Background: Neuroimaging studies have consistently reported that stress-related disorders such as depression and anxiety impinge on the activity of emotion regulation networks, namely in the ventromedial prefrontal cortex (vmPFC). This circuitry is known to be extensively modulated by serotonin and it has been long shown that genetic polymorphisms in the serotonin transporter gene (SLC6A4) are linked to anxiey and depression. vmPFC encompasses different brain regions in terms of cytoarchitecture, activity and connectivity. However, molecular heterogeneity within the vmPFC and how these differences affect emotional regulation and behavior have not been elucidated.

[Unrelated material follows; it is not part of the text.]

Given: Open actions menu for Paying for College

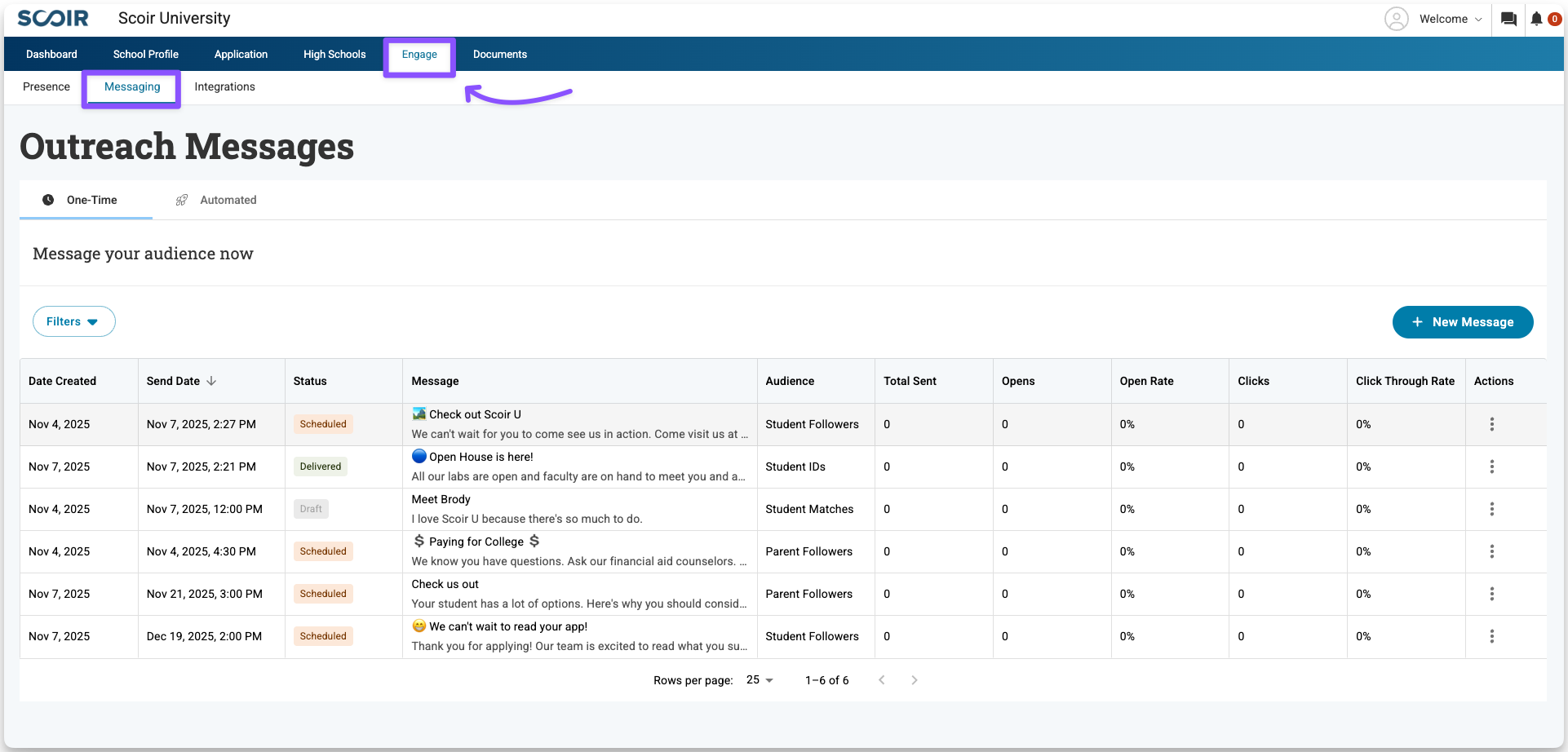Looking at the screenshot, I should point(1491,551).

Methods: Here, we took advantage of recently described polymorphisms in marmoset SLC6A4 gene linked to alter threat responses. Using FACS-sorted cells from different brain areas of genotyped marmosets, we tested the hypothesis that specific molecular changes in precise regions of the vmPFC underlie the behavioral differences and can be associated with high anxiety-like trait.

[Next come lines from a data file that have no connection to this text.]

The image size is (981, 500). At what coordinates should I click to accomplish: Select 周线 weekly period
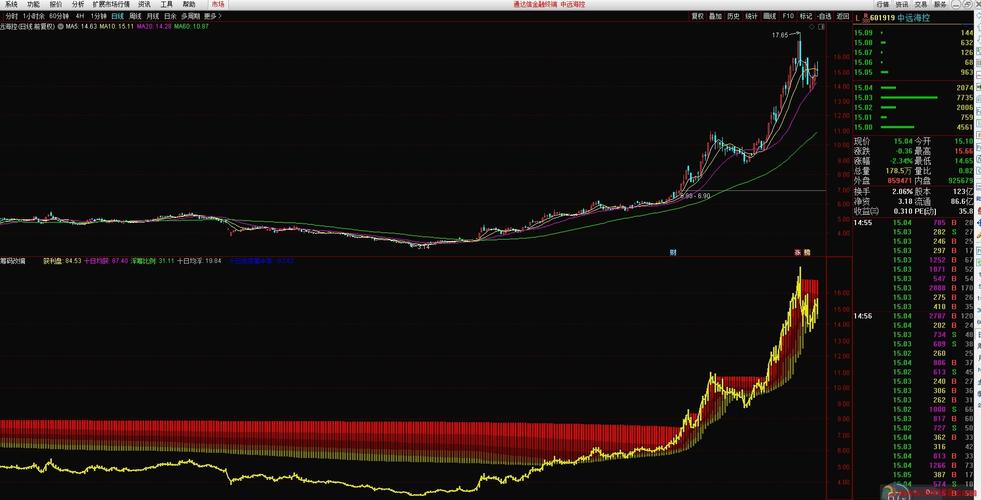[x=135, y=17]
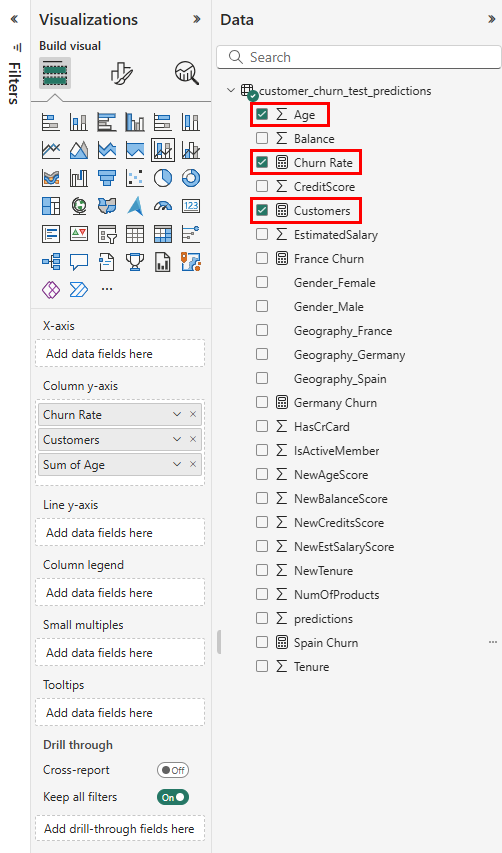The height and width of the screenshot is (853, 502).
Task: Select the gauge visual icon
Action: click(x=163, y=206)
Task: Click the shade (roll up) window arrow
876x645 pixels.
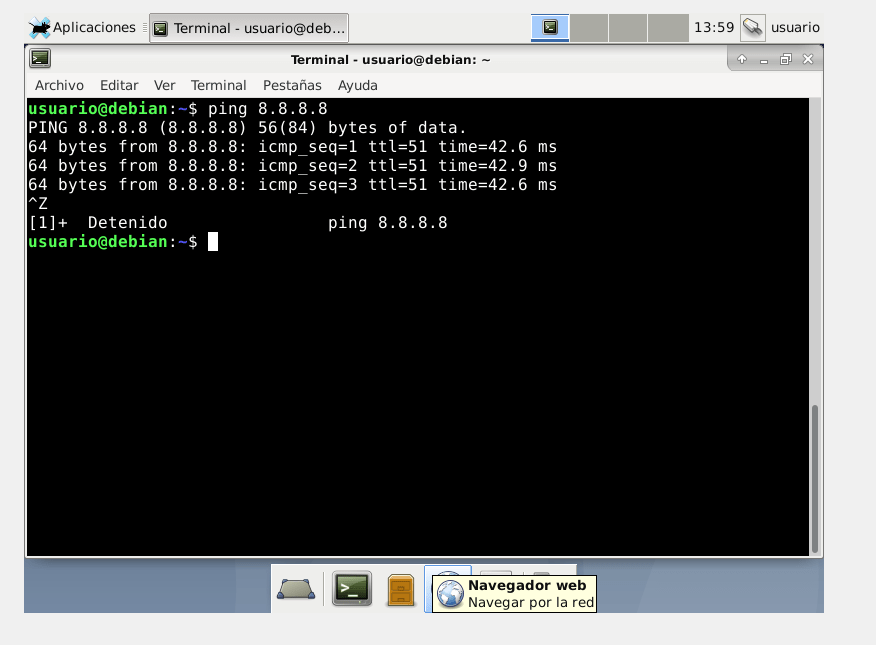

Results: miRNA analysis of FACS-sorted cells from marmoset cortex revealed that clear miRNA profiles can be identified for different cell subsets (NeuN+ versus NeuN- cells) or cortical regions (visual cortex versus vmPFC). More importantly, marmosets bearing different SLC6A4 polymorphisms show distinct miRNAs signatures specifically in vmPFC area 32 neurons but not in the closely related vmPFC area 25 neurons. Finally, levels of these miRNAs were highly correlated to the anxiety-like score in a test of uncertain threat.
Conclusions: These data demonstrate that molecular changes within area 32 likely underlie the differential anxiety-like responses associated with SLC6A4 polymorphisms.